Figure 5.
The Dynamics of EFF-1::GFP during Cell Fusion
Live imaging of EFF-1::GFP (green) and apical junction marker DLG-1::RFP (magenta) in the process of dorsal fusions. Fusing cells are highlighted in (A), and higher magnification inset is shown below in separate channels: DLG-1::RFP (left); EFF-1::GFP (middle); and merged image (right panel). (B–E) Early stages of apical junction disassembly (arrows). Dynamic colocalization of EFF-1 and DLG-1 on plasma membranes (arrowheads). Time points (in minutes and seconds) of image acquisition are presented in the upper right corners. Time 0’ indicates the beginning of Movie S1.

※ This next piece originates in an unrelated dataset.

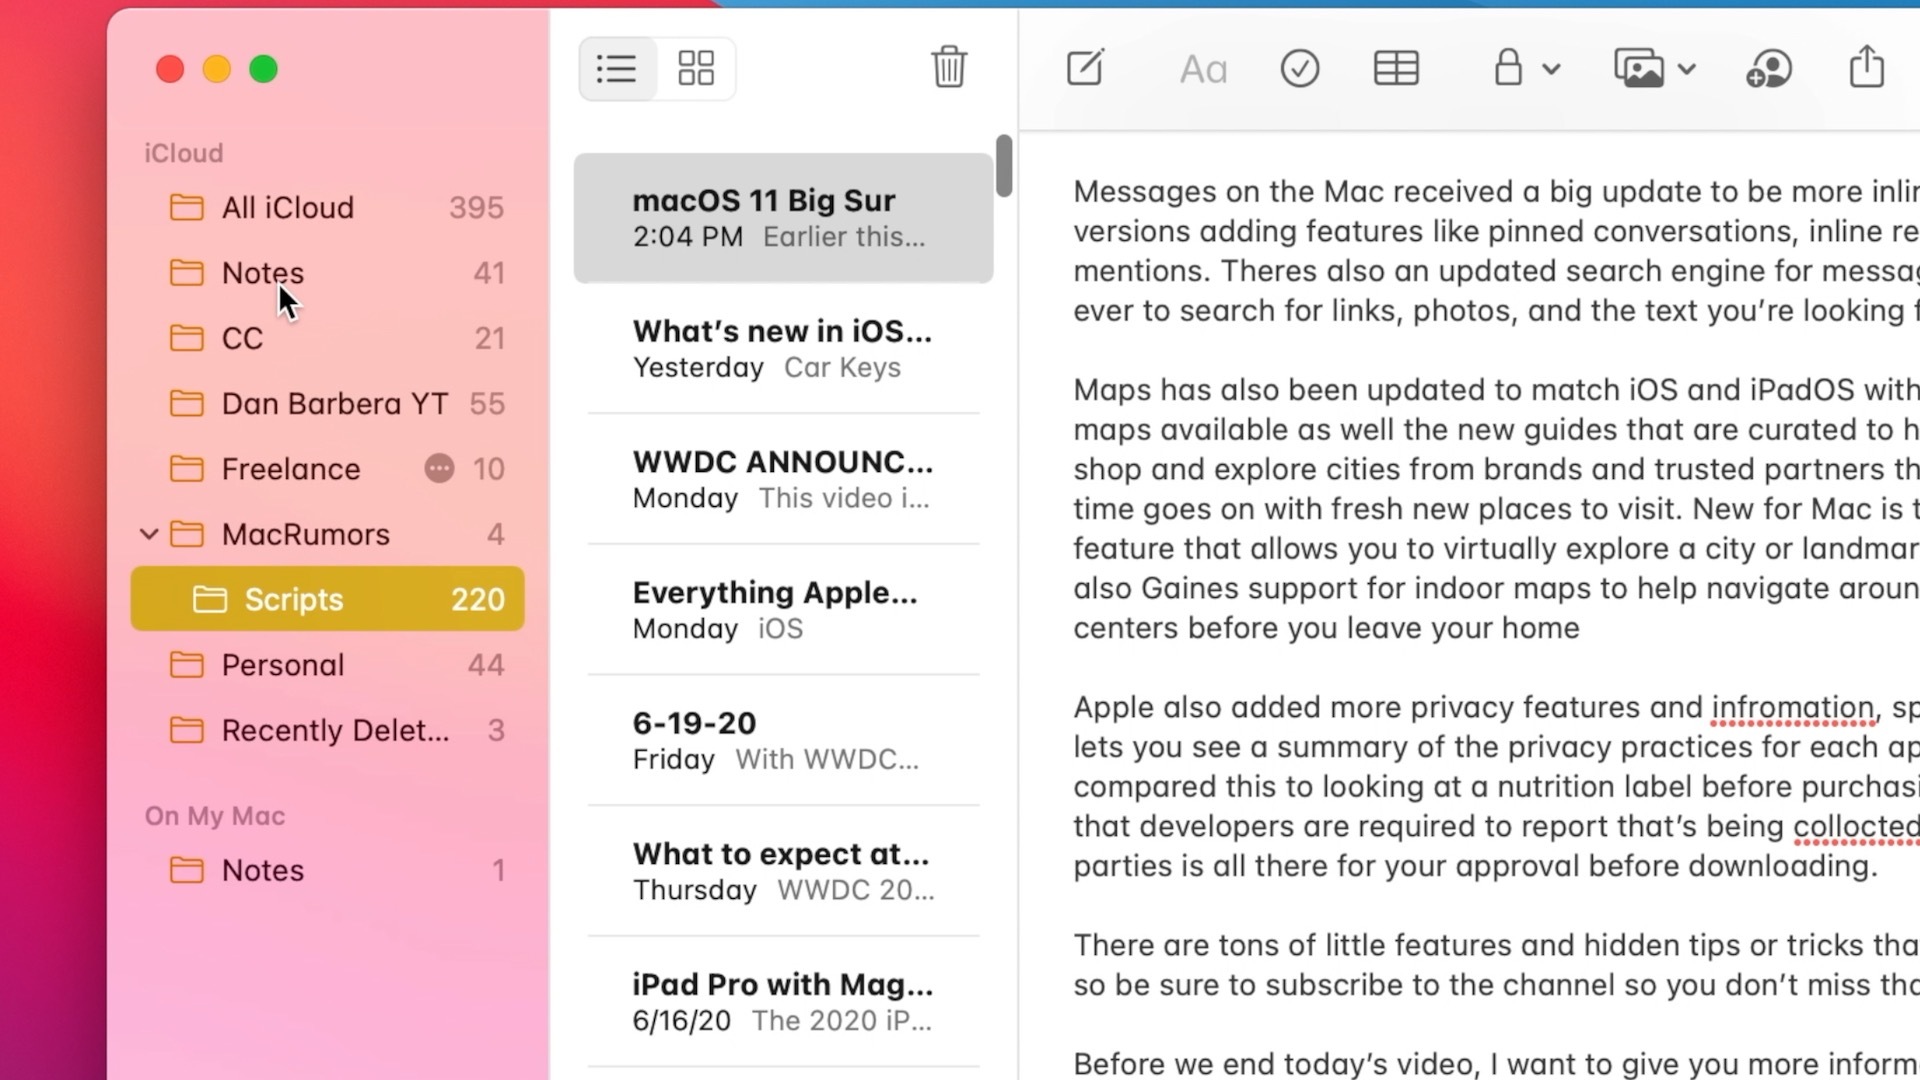Click the share note icon
The height and width of the screenshot is (1080, 1920).
point(1869,67)
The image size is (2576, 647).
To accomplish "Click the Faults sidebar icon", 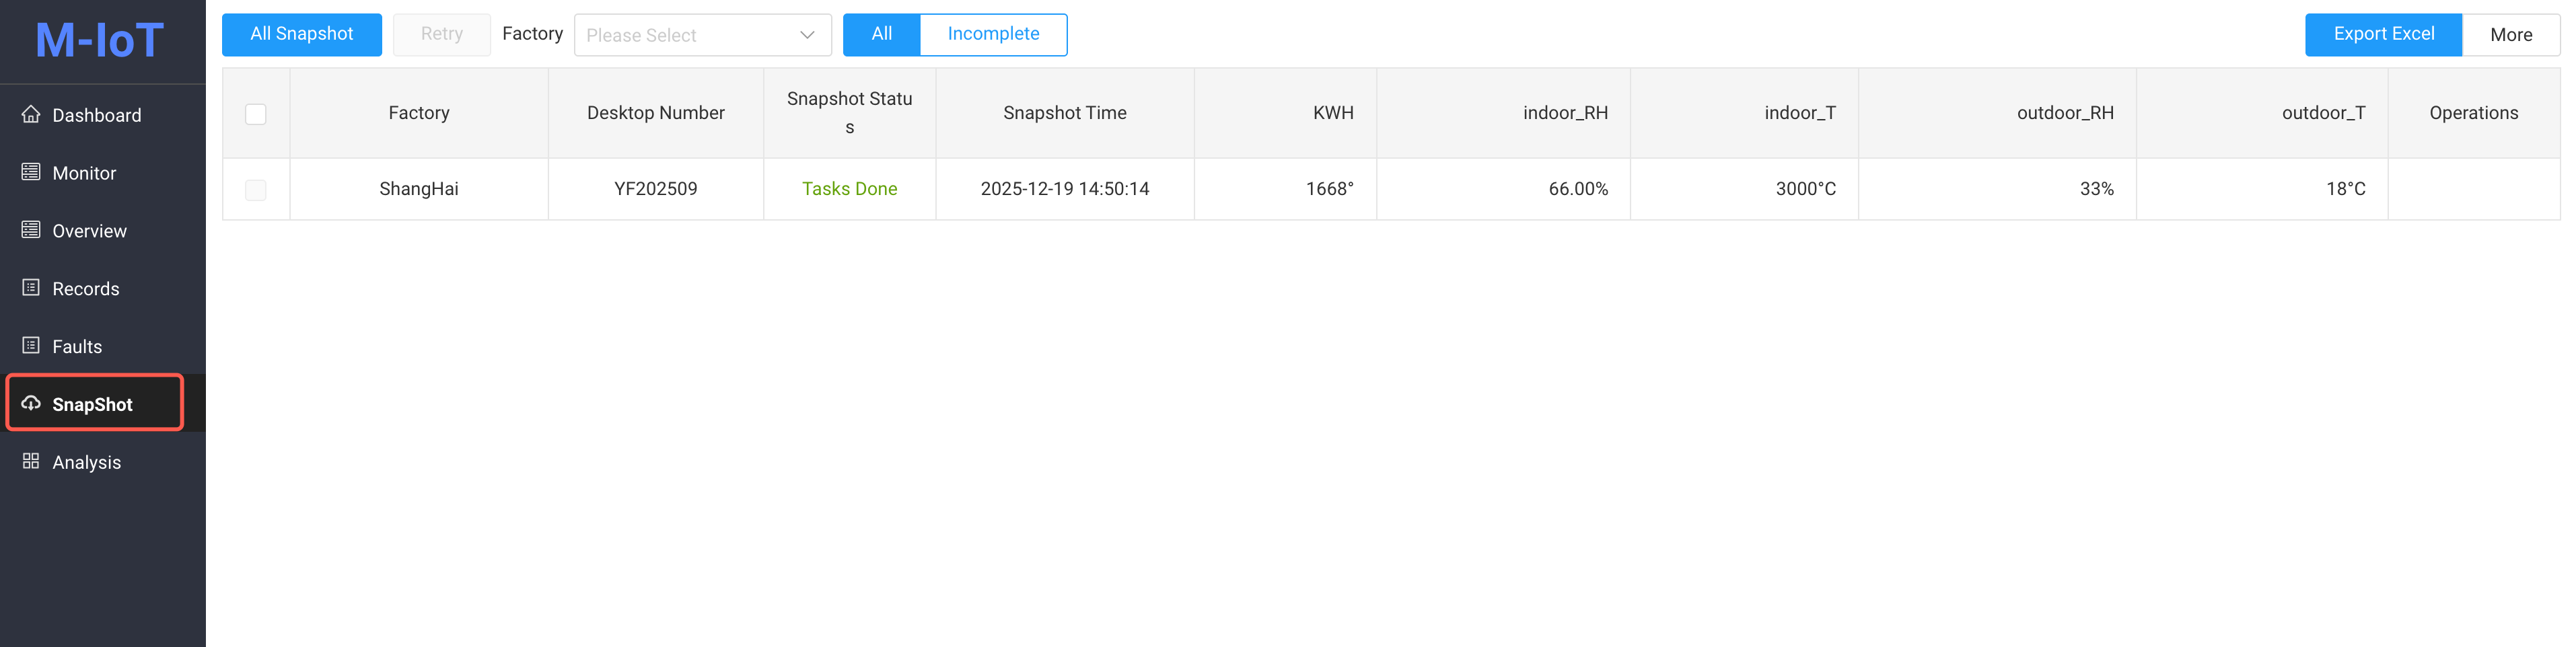I will click(x=31, y=346).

(A) EFF-1::GFP fluorescence is barely detectable in cells that are going to fuse.
(B) EFF-1::GFP appears in the cell cytoplasm within a pair of bright vesicles (arrowheads) and diffuse where the cell junction disassembles (arrow).

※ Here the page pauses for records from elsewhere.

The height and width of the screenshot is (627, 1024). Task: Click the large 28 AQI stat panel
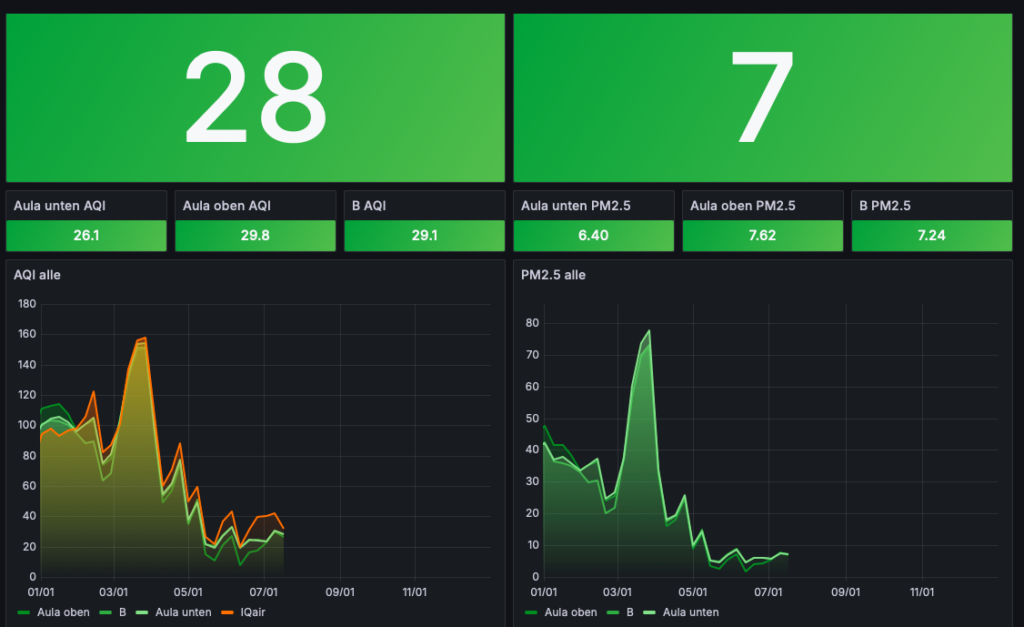point(255,98)
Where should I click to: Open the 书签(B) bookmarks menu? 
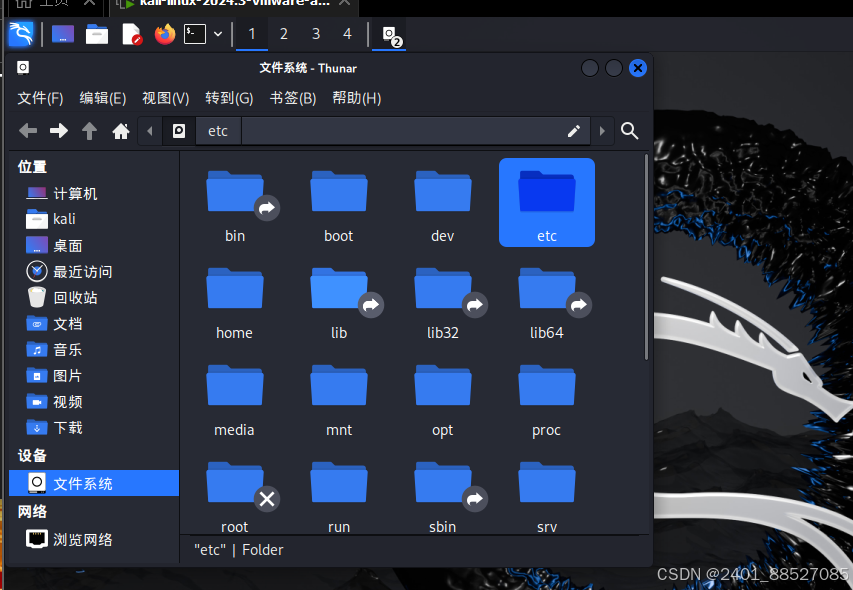click(x=292, y=98)
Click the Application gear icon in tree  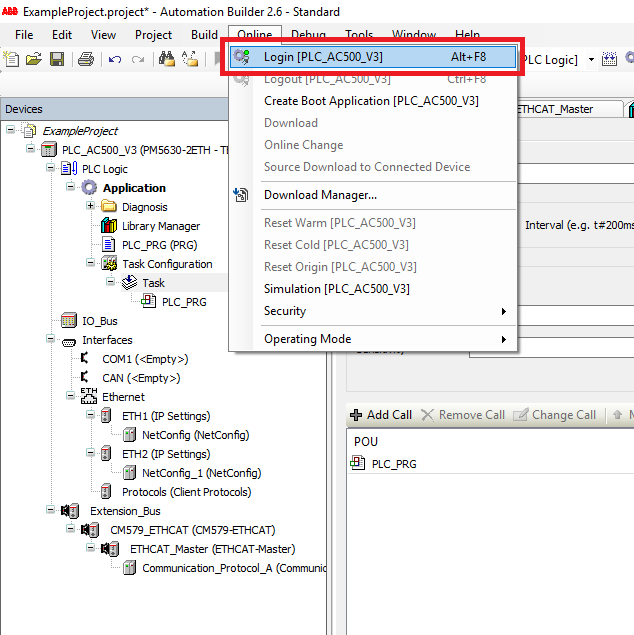[90, 188]
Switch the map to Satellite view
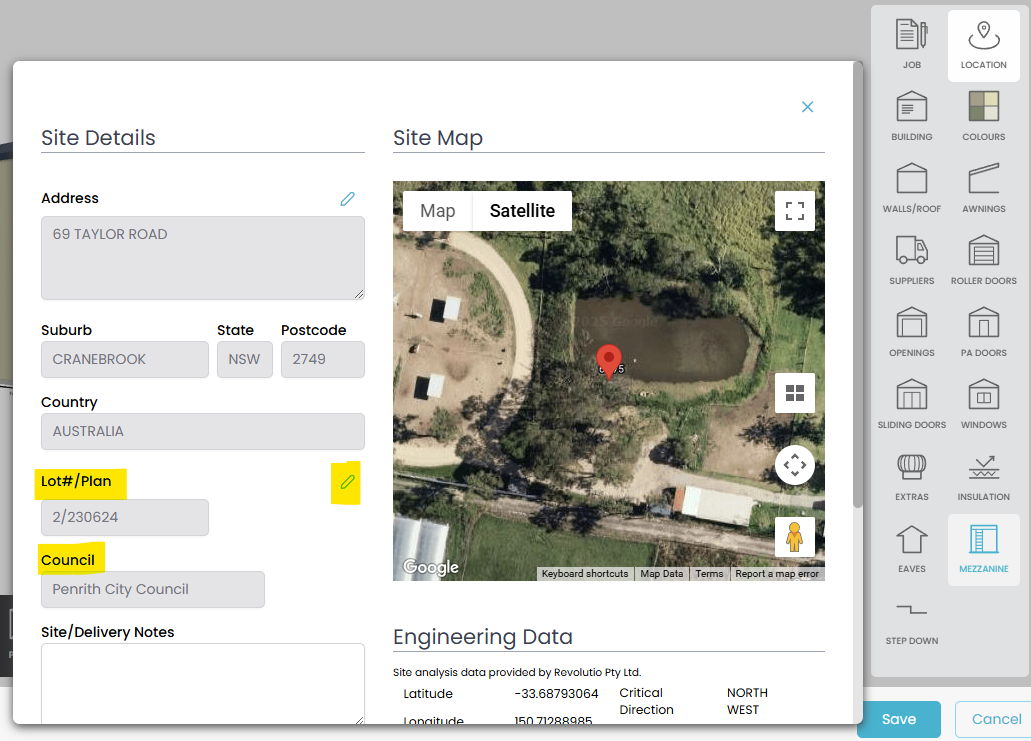Viewport: 1031px width, 741px height. 522,211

(C–E) EFF-1::GFP arrives at the cell junction from both fusing cells (C, arrowheads) and move along the junction (D and E, arrowheads). Arrows mark the edge of the cell junction undergoing disassembly.
(F) EFF-1 puncta coming from opposite cells join together on the cell junction (arrowhead).
(G and H) At the end of the first dorsal cell fusion, EFF-1::GFP puncta are distributed in the cytoplasm of the syncytium.
(I) Second junction discontinuity revealing the second cell fusion (arrow).
(J) EFF-1::GFP vesicles become larger, brighter, and aligned in an anterior-posterior line (arrowheads) within the intermediate syncytium. The scale bar represents 10 μm.